__WHAT TO DO__.
Rewrite the stretch of entries from the line containing "Click the Back to Main Menu arrow icon" through the end of the entries, requests included, and omit the pictures. Multiply each coordinate in the answers by 1.7 and round to whole numbers, with halves rounded up.

__RECORDS PROVIDED__.
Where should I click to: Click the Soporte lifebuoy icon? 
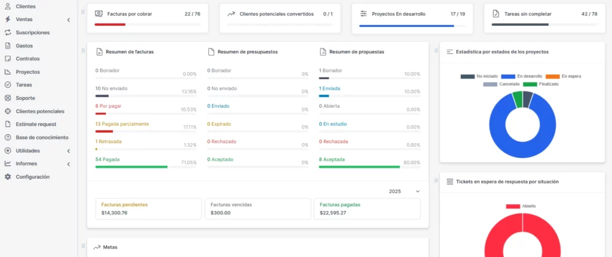click(x=8, y=98)
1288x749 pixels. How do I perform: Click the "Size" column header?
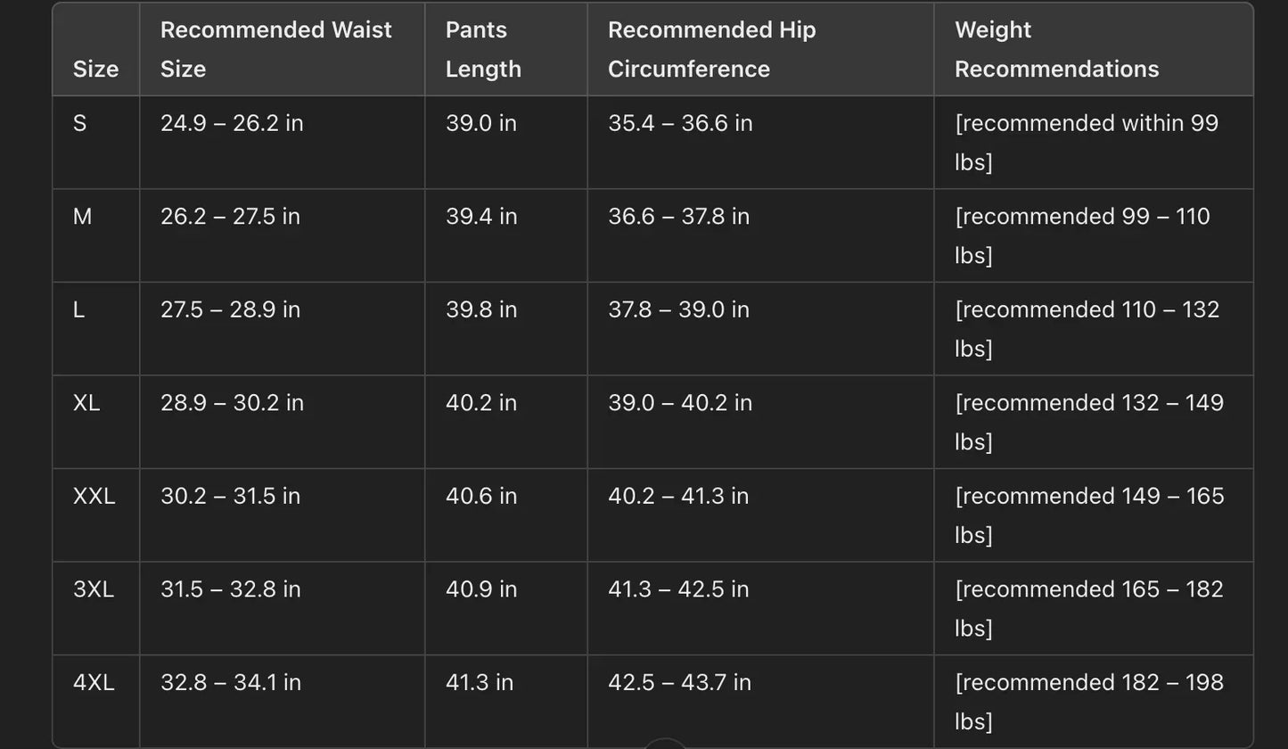95,69
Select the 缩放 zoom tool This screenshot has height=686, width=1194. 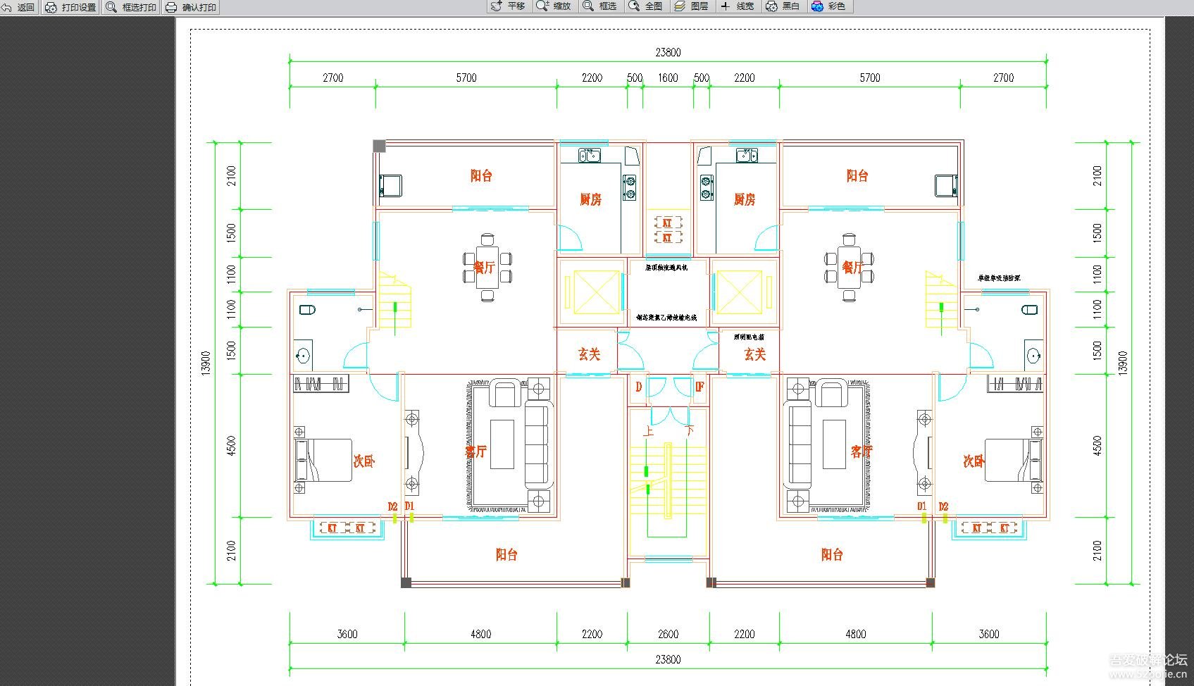click(554, 6)
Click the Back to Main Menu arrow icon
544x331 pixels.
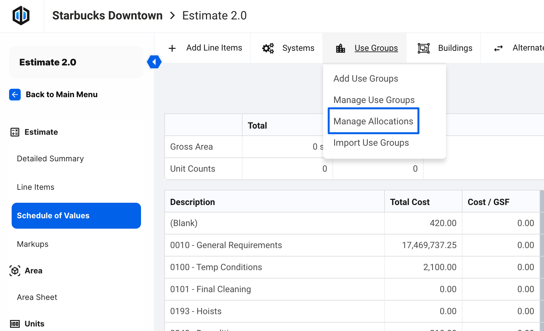point(15,95)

__SOLUTION__.
Click the Back to Main Menu arrow icon
544x331 pixels.
point(26,162)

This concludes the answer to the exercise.